Memur olarak devlette işe başlayanlar asil memurluğa başladıklarında da, Devlet Memurları Kanununun 6ncı maddesinde belirtilen: “Türkiye Cumhuriyeti Anayasasına, Atatürk İnkılap ve İlkelerine, Anayasada ifadesi bulunan Türk Milliyetçiliğine sadakatle bağlı kalacağıma; ... Türk Milletinin milli... değerlerini benimseyip, koruyup bunları geliştirmek için çalışacağıma; ...milli, demokratik, laik, bir hukuk devleti olan Türkiye Cumhuriyetine karşı görev ve sorumluluklarını bilerek, bunları davranış halinde göstereceğime namusum ve şerefim üzerine yemin ederim.”metnine göre yemin ederler.

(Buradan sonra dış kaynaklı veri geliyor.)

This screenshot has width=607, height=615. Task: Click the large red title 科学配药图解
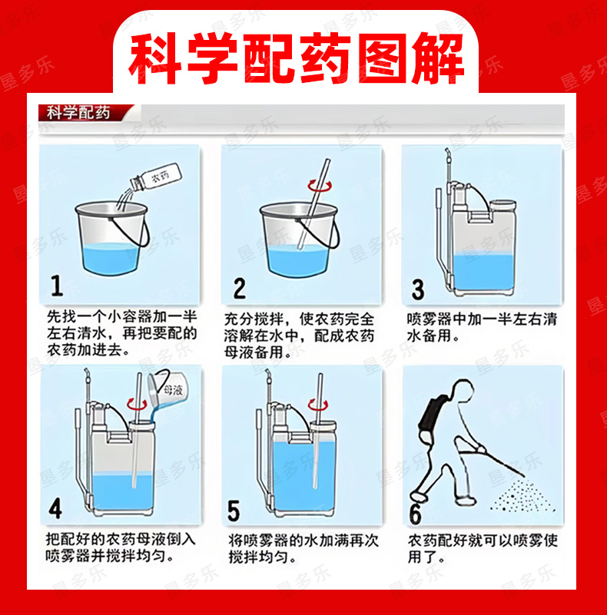pyautogui.click(x=297, y=59)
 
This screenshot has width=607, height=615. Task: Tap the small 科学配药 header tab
pyautogui.click(x=78, y=113)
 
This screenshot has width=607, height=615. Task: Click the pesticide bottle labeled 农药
pyautogui.click(x=156, y=177)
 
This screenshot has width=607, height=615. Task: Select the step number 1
pyautogui.click(x=58, y=285)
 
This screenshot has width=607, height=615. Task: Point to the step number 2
pyautogui.click(x=240, y=288)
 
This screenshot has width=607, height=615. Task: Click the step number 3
pyautogui.click(x=418, y=289)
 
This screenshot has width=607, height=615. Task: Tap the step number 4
pyautogui.click(x=55, y=509)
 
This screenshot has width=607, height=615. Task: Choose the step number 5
pyautogui.click(x=234, y=511)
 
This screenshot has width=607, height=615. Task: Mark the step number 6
pyautogui.click(x=415, y=514)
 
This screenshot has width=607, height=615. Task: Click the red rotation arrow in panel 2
pyautogui.click(x=320, y=186)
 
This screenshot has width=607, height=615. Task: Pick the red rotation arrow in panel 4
pyautogui.click(x=137, y=404)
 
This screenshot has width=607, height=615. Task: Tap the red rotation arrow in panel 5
pyautogui.click(x=317, y=405)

Askerler ise; rütbeli personel okullarında, erbaş ve erler de temel askerlik eğitimlerinin sonunda İç Hizmet Kanununun 37nci maddesine göre aşağıdaki şekilde yemin ederler: “... milletime ve cumhuriyetime doğruluk ve muhabbetle hizmet ve kanunlara ve nizamlara ve amirlerime itaat edeceğime ve askerliğin namusunu Türk Sancağının şanını canımdan aziz bilip icabında vatan, cumhuriyet ve vazife uğrunda seve seve hayatımı feda eyleyeceğime namusum üzerine and içerim."

Devletimizin ayakta dimdik durması, vatandaşlarımızın daha zengin ve müreffeh bir ülkede güvenle yaşaması, düşmanlarımızın bize yan gözle bakamaması için bu yemini edenlerin yeminlerine namusu ve şerefi gibi sadık kalması yeter..

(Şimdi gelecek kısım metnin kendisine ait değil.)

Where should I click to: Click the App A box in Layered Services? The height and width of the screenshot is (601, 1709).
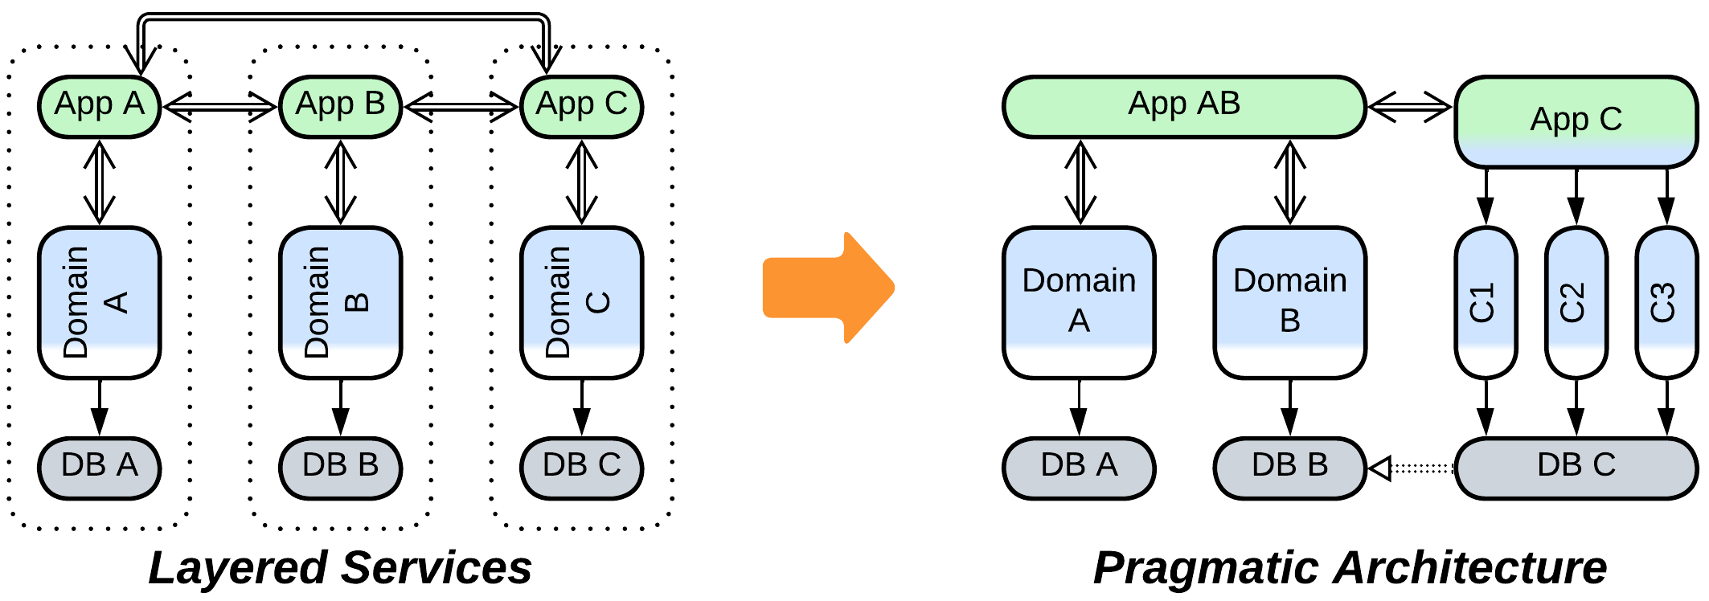[100, 107]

Ama bir yerde bir eksiklik mi var, ne? Yoksa herkes yemin ediyor. Milletvekilimiz, memurumuz, askerimiz.. Yemin eden, edene.. Kimisi ezberden, kimisi eline yazdığı kağıttan yeminini bir güzel ediyor.

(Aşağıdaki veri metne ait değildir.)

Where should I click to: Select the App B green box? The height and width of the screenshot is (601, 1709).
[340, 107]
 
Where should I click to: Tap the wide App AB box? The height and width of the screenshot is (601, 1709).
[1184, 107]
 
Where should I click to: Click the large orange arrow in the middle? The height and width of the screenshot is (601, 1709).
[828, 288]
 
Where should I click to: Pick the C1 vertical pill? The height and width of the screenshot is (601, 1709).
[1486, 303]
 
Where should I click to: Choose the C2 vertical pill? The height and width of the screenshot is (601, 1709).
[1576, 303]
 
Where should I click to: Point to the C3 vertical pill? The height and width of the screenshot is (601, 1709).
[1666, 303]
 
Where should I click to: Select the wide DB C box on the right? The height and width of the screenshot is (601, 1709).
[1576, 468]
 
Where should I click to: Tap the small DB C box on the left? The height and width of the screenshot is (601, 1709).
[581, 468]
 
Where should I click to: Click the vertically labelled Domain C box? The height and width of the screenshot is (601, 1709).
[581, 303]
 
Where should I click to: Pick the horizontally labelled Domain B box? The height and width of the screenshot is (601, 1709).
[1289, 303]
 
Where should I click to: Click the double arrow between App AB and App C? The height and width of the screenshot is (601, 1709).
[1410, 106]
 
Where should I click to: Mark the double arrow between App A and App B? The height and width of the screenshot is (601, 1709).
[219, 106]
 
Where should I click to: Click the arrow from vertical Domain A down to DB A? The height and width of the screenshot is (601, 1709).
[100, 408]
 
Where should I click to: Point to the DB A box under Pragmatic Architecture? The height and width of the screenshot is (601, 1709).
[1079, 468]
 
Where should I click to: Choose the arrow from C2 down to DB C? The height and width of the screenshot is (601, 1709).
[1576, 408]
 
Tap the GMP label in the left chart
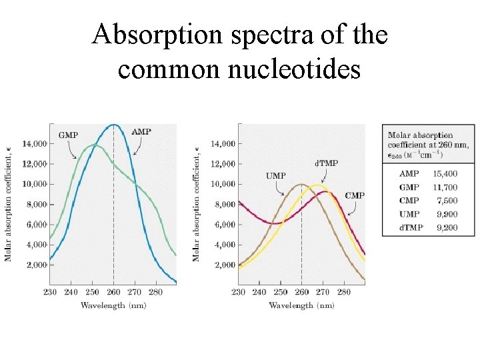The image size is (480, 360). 68,135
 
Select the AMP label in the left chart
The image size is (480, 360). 141,132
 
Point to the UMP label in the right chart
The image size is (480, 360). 275,176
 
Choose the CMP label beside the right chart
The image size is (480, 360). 355,195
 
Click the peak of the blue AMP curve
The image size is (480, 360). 113,125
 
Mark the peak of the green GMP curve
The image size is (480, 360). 96,145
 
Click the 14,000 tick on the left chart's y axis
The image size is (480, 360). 34,143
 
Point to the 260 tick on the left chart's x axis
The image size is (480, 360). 113,292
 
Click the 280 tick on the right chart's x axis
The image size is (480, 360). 344,292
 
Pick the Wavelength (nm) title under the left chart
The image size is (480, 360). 113,305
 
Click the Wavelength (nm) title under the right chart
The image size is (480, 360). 301,305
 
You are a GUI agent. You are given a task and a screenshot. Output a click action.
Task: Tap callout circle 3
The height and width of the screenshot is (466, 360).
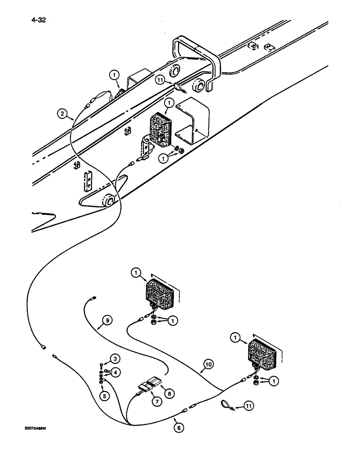(x=113, y=358)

Diğer yandan da ortada bir sürü virane.. Kalleşlik, ihanet, hırsızlık, rüşvet, adam sendecilik, diz boyu.

Aslında milletimiz hepsine yavaş yavaş alıştırılmıştı. Her şeyi kanıksamıştı.

Devletin 5 askerini şehit eden 7 yılda salıveriliyordu..

Hırsızlık yapan iftiharla aramızda dolaşıyordu..

Rüşvet yiyen işini bilen memurdu..

Kalleşlik yapan en muteber iş bitiriciydi..

Yalnız bu millet askerinin ihanetini kabullenemezdi. Evinden malı çalındığında, rüşvet verdiğinde sıkılmazdı. Ancak evinde namusuna sıra geldi ise, işte o zaman bir fare olsa bile kükrer, bir dağ olsa bile volkana dönerdi.

Neden mi, yemin namusunu anlatıyorum. İki yanlış bir doğru etmez de ondan. Hele hele bu kadar yanlış arasında bir doğru yoksa bunu anlatmamız gerek..

Milletvekili yemin eder; ihale takipçiliği, iş bitiricilik, torpil, suistimal yapardı. Ama askerine kurşun sıkanla tokalaşmazdı.

Asker yemin eder; nöbetinde uyur, arkadaşınla kavga eder, devlet malını hor kullanırdı. Ama arkadaşlarını şehit edenlerle işbirliği yapmazdı.

Bazıları Adalet Bakanı Mehmet Ali Şahin’e kızdı. Nedeni de; PKK’nın elinde rehin olan 8 askerin güle oynaya, bin bir rezillikle Türkiye’ye getirilişindeki onursuzluktu.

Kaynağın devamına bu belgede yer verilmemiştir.